### [Compito scritto A]
Disponi come tabella Markdown, con le colonne Numero e Contenuto, la parte delle righe dei dati che va dalla prima riga fino a quella che contiene "(1338, 479)", entrambe comprese. Tralascia le righe vuote.
───── Brano scelto ─────
“Noi nasciamo tutti come piccoli esploratori, facendo mille domande; poi però, pian piano, con l’ansia di sembrare inadeguati, ci ritraiamo e la scienza comincia a diventare qualcosa per pochi. Ragazze, studiate Fisica: vi dà dei superpoteri! Le materie Stem (Scienze, Tecnolgia, Ingegneria, Matematica) rappresentano la straordinaria occasione di occupare spazi dove si rende possibile il futuro e si può contribuire alle grandi sfide di domani”. Parola di Ersilia Vaudo Scarpetta, 58 anni, sposata, con due figli (Francesco 22 anni e Caterina 21, ) astrofisica e Chief diversity officer all’Agenzia Spaziale Europea (ESA) dove lavora dal 1991. La sua missione è portare le ragazze nello spazio (passando per le lauree Stem) e raggiungere pari opportunità in lavori strategici. Nata e cresciuta in una piccola città sul mare, Gaeta, ha trascorso parte della sua vita professionale negli Stati Uniti e ora vive a Parigi, sede centrale dell’ESA. Una storia, la sua, che dimostra come si possa e si debba “puntare più in alto, fino alle stelle”.
Le è stata affidata l’organizzazione della 23ª Esposizione Internazionale: “Unknown Unknowns. An Introduction to Mysteries. Cosa aspettarci?”, fino al 20 novembre alla Triennale di Milano.
«L’esposizione vuole essere un invito ad assumere un nuovo atteggiamento rispetto allo sconosciuto. Ha l’obiettivo di far riflettere, incuriosire, porsi domande. Il tutto mettendo a sistema competenze, culture e punti di vista diversi: designer, architetti, artisti, drammaturghi e musicisti. Conosciamo soltanto il 5 % dell’universo; il resto, l’immensità di questo simbolico 95% di sconosciuto, si offre come una magnifica occasione di conoscenza. E’ una promessa di emozioni e stupore. Confrontarsi con “lo sconosciuto” ci porterà ad uscire dalla zona di comfort e scoprirci piccoli e fragili davanti alla vastità di ciò che ci sfugge e ci aiuterà magari a rovesciare la nostra idea del mondo ed aprire la mente. Per secoli di fronte allo sconosciuto abbiamo reagito con uno spirito di conquista che ha inaugurato un lungo ciclo di colonizzazione e di mortificazione di spazi, ambienti e culture. Oggi l’urgenza è cambiare prospettiva: dobbiamo superare la nostra visione antropocentrica e avere l’umiltà di sentirci parte di qualcosa di più grande, senza essere in una posizione dominante. Ricominciamo a interrogarci, a cercare, a imparare. Dobbiamo coltivare dubbi e non rinchiuderci nelle certezze».
Da anni lei è in prima linea nel sostenere l’inclusione e la parità di genere nel mondo della scienza. Il suo lavoro all’ESA è incentrato soprattutto sulla valorizzazione delle diversità e dell’inclusione in ambito spaziale.
───── Dati forniti ─────
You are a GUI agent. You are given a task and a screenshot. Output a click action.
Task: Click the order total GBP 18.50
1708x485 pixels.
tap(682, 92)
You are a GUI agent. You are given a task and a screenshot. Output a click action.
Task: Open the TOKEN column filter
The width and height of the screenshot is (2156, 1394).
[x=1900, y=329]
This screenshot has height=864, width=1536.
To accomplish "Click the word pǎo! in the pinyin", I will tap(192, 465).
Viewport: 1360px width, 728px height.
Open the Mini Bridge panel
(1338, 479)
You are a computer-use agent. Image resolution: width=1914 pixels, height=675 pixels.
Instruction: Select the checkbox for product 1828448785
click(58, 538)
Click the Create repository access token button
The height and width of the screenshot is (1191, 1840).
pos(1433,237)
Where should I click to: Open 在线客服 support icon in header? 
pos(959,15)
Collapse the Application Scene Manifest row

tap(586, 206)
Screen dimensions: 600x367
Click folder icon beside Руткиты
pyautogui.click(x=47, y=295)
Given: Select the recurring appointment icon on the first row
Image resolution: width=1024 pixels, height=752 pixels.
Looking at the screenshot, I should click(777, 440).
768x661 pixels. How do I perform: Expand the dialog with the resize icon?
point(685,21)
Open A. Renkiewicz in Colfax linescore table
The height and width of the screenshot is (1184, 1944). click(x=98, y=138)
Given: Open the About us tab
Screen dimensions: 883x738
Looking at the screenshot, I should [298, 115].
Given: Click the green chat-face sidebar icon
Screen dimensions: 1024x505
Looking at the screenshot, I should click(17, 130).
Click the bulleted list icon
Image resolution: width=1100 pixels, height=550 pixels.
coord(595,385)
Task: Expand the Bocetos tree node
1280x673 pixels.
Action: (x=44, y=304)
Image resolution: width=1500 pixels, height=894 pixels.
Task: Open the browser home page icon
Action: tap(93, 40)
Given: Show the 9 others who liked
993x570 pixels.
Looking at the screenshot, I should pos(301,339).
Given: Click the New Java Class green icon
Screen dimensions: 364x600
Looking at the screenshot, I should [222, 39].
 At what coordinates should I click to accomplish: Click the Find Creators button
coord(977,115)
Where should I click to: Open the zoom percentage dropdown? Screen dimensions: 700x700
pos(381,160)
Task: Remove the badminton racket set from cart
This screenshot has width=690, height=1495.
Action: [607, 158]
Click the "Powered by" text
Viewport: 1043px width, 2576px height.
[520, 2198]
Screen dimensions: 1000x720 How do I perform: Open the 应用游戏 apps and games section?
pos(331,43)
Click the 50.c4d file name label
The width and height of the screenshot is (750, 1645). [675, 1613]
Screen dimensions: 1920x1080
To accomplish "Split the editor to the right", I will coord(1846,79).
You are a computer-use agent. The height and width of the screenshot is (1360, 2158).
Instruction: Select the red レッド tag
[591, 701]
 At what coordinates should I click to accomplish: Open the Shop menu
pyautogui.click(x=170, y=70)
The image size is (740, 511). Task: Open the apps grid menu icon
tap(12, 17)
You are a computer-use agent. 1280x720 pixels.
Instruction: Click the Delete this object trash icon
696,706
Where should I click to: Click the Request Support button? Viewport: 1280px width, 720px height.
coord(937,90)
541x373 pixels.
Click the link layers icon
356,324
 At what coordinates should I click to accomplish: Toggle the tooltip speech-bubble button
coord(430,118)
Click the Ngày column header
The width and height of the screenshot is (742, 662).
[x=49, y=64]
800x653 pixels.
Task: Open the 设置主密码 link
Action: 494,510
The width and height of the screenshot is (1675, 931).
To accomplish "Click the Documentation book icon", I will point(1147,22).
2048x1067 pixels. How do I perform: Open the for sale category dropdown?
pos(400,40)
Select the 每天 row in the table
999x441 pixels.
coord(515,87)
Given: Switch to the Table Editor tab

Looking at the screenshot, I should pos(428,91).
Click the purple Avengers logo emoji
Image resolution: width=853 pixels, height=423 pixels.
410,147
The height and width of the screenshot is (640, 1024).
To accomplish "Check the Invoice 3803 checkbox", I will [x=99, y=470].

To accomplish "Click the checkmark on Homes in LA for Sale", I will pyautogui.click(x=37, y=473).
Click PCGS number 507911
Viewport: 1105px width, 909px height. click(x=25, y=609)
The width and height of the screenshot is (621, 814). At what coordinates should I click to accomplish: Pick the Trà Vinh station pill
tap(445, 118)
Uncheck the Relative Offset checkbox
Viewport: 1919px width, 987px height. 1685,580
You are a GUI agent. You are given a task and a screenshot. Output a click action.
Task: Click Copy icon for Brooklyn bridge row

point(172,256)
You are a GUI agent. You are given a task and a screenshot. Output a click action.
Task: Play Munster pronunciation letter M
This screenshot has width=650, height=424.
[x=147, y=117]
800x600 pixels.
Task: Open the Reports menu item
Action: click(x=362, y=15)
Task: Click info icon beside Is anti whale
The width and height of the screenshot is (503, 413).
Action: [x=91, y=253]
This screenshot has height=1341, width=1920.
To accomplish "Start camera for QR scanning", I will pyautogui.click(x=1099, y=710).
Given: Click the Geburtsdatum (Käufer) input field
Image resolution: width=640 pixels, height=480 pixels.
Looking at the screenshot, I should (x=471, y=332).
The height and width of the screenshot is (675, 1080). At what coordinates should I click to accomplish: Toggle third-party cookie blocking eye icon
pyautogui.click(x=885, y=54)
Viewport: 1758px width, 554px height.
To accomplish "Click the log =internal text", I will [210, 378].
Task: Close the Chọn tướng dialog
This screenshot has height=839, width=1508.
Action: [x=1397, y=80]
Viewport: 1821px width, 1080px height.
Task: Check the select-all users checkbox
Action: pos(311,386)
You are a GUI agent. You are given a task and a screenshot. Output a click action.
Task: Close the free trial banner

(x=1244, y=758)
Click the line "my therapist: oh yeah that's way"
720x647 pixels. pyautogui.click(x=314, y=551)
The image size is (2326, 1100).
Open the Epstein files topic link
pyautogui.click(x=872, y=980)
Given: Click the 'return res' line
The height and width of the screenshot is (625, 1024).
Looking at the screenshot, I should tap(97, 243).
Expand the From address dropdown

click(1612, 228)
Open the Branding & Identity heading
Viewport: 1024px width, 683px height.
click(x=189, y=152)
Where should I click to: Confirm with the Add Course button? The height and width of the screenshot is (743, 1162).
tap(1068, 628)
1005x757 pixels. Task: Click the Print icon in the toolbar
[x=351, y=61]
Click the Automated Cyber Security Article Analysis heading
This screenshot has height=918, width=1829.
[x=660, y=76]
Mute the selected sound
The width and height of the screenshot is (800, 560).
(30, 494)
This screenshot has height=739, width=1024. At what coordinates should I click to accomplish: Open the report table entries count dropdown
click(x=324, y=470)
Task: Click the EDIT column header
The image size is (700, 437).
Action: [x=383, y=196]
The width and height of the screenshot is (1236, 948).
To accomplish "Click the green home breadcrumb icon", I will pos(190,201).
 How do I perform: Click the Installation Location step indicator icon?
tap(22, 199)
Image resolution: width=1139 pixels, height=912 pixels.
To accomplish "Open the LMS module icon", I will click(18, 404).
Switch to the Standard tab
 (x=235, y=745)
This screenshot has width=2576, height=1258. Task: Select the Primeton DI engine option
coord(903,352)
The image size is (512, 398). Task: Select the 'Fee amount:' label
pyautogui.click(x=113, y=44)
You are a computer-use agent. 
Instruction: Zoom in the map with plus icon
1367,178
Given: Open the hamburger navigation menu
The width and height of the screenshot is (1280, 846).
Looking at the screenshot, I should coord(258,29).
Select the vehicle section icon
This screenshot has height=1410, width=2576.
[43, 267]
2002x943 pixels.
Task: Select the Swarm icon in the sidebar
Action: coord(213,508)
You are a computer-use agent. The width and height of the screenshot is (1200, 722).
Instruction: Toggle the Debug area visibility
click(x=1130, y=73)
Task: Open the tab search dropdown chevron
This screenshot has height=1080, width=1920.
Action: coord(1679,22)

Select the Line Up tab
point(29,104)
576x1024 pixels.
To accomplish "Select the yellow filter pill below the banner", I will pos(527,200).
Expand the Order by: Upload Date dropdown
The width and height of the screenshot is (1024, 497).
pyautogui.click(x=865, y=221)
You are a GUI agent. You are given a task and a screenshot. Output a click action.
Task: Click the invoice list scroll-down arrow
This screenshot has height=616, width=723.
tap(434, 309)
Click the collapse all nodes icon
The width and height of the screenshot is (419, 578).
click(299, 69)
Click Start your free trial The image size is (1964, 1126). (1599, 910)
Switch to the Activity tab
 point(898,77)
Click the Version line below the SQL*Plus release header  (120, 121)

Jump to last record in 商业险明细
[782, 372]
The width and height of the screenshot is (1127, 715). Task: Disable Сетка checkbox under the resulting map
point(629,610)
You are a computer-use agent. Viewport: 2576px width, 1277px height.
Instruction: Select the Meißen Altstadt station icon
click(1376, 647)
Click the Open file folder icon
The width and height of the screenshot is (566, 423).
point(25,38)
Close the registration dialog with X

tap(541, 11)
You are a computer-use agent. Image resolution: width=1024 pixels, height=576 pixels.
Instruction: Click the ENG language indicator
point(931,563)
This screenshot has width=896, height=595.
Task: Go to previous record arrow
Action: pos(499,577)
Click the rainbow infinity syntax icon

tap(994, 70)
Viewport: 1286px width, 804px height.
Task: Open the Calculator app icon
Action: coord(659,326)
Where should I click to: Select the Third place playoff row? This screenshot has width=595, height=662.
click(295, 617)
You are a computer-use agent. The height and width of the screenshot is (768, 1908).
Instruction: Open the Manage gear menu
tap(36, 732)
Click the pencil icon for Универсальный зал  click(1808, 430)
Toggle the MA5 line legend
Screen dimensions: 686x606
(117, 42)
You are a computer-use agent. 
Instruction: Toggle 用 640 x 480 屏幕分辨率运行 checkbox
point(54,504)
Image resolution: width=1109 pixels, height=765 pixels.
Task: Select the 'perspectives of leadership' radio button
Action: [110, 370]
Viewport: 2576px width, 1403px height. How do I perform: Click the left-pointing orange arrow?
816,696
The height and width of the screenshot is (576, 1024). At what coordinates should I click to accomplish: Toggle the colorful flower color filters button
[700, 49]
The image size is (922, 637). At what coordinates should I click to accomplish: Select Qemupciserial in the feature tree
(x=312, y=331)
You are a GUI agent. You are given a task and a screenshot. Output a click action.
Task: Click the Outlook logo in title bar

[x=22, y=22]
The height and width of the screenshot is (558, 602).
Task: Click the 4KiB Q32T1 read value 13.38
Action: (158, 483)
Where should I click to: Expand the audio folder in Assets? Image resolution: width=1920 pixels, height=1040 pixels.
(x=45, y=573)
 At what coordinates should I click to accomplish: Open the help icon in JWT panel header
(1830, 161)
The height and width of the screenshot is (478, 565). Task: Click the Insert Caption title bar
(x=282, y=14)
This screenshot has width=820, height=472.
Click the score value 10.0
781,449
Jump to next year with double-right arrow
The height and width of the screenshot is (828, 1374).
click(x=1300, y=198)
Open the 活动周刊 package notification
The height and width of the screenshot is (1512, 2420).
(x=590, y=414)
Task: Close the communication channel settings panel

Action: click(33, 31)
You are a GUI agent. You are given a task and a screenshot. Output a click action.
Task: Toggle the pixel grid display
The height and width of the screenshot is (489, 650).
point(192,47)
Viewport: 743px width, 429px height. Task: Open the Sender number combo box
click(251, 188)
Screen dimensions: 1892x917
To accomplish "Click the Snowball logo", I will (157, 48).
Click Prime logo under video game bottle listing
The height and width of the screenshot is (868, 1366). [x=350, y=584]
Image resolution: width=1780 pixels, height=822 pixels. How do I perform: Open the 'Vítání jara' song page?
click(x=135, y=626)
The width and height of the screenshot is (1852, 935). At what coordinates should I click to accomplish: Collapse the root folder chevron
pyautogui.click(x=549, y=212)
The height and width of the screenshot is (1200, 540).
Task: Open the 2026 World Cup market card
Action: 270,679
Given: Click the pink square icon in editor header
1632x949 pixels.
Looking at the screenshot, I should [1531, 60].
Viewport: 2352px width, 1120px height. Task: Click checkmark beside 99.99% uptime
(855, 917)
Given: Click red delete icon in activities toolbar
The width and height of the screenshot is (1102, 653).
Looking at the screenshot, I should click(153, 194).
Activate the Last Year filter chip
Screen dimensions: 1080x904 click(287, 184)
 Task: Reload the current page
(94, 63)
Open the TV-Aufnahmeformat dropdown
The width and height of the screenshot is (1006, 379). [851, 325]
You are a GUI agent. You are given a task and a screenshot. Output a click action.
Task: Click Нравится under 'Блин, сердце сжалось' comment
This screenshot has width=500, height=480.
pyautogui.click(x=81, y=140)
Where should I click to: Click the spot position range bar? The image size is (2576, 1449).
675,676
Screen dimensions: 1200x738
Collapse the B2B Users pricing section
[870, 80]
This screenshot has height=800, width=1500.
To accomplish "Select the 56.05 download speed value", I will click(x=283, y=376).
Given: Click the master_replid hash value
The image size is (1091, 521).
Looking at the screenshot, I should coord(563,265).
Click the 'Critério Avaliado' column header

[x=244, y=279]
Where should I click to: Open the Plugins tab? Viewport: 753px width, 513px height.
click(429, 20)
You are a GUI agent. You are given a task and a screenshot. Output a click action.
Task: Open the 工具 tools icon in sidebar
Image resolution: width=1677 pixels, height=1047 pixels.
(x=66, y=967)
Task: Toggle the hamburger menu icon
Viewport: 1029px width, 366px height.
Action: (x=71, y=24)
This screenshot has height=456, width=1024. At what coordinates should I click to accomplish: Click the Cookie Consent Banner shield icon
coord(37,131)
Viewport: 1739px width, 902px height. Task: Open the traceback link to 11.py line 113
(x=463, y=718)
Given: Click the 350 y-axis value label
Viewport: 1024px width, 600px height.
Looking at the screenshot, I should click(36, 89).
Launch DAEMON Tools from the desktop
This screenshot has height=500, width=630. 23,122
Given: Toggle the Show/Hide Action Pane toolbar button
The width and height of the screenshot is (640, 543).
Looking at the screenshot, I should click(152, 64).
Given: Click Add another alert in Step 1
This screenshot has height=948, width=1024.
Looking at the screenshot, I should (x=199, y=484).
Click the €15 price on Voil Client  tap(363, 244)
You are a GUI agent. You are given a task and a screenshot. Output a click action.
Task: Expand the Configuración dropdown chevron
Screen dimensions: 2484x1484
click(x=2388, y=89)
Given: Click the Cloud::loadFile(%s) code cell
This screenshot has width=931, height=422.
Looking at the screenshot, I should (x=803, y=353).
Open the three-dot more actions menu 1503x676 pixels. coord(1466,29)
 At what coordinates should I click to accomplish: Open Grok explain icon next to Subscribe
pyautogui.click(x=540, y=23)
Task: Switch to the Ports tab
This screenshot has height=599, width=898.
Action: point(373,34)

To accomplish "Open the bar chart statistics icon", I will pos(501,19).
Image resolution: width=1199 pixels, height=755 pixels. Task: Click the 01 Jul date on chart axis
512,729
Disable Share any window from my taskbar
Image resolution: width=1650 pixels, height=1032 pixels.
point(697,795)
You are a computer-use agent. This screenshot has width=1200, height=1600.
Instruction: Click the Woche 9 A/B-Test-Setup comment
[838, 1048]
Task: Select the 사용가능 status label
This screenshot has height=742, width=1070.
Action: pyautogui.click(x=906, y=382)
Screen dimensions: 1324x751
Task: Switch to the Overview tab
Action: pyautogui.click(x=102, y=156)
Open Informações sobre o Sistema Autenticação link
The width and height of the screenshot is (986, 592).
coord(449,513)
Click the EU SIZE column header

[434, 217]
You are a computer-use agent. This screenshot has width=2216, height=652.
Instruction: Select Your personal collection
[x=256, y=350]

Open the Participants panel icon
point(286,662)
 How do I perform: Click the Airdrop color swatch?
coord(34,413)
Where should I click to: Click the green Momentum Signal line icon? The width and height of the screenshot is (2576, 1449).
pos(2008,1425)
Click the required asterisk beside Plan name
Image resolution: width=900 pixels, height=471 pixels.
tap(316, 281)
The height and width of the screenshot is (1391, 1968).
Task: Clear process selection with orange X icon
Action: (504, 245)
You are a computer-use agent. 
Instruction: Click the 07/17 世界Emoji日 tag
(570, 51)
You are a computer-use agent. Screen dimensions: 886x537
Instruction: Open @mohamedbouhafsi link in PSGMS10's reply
─────
### [Compito scritto B]
Trascrivi fedelmente il passo del brano su Ersilia Vaudo Scarpetta che si apre con le parole "Da anni lei" e si chiude con "in ambito spaziale.".

### [Risposta esercizio A]
| Numero | Contenuto |
|---|---|
| 1 | You are a GUI agent. You are given a task and a screenshot. Output a click action. |
| 2 | Task: Click the order total GBP 18.50 |
| 3 | 1708x485 pixels. |
| 4 | tap(682, 92) |
| 5 | You are a GUI agent. You are given a task and a screenshot. Output a click action. |
| 6 | Task: Open the TOKEN column filter |
| 7 | The width and height of the screenshot is (2156, 1394). |
| 8 | [x=1900, y=329] |
| 9 | This screenshot has height=864, width=1536. |
| 10 | To accomplish "Click the word pǎo! in the pinyin", I will tap(192, 465). |
| 11 | Viewport: 1360px width, 728px height. |
| 12 | Open the Mini Bridge panel |
| 13 | (1338, 479) |

### [Risposta esercizio B]
Da anni lei è in prima linea nel sostenere l’inclusione e la parità di genere nel mondo della scienza. Il suo lavoro all’ESA è incentrato soprattutto sulla valorizzazione delle diversità e dell’inclusione in ambito spaziale.